# Work instruction
Wherever the string "agent" shows up in the data below, copy the whole line.

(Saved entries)
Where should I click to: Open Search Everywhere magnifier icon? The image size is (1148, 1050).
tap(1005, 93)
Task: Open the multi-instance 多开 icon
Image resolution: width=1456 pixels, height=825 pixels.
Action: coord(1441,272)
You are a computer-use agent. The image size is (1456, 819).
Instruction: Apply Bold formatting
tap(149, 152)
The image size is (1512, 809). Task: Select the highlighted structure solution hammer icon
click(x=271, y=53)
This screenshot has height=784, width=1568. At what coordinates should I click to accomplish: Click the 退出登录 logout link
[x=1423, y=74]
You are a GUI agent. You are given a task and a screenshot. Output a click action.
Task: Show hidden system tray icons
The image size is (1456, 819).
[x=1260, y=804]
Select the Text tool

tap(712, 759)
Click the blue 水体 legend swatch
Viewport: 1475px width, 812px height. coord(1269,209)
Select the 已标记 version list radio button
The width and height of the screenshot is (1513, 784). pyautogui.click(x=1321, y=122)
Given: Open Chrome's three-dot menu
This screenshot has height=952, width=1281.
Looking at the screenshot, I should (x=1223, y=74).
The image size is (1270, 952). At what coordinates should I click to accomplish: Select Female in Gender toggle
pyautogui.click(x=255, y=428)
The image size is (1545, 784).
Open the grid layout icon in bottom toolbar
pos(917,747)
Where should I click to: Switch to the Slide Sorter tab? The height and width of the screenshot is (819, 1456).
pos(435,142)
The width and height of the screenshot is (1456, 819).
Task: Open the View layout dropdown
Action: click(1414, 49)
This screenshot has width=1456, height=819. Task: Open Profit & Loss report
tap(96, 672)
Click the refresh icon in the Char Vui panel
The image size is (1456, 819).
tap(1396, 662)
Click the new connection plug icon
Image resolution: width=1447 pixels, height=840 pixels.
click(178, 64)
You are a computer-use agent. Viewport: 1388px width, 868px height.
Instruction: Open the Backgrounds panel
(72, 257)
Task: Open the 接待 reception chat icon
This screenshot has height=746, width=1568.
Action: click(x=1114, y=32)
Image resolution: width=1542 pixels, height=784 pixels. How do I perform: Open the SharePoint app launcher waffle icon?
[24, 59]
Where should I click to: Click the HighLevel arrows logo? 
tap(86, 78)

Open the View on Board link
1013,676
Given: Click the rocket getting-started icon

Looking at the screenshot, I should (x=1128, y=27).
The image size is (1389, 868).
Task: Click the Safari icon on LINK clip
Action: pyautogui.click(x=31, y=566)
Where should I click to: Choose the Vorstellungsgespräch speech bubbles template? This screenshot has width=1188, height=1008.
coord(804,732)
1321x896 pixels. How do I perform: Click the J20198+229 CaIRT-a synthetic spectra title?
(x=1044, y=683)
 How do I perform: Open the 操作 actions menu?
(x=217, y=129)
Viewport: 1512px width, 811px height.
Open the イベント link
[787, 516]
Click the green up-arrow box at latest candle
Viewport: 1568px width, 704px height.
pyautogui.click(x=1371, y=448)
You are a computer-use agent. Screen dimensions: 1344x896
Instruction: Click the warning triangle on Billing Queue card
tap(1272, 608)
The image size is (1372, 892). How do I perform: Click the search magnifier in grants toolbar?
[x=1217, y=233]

# Answer for this exercise
You are a computer-use agent. The image size is (1456, 819).
You are a GUI agent. You are given a task and a screenshot. Output a click action.
You are a computer-use agent. Viewport: 1388px width, 868px height.
You are a computer-use agent. Screen dimensions: 1344x896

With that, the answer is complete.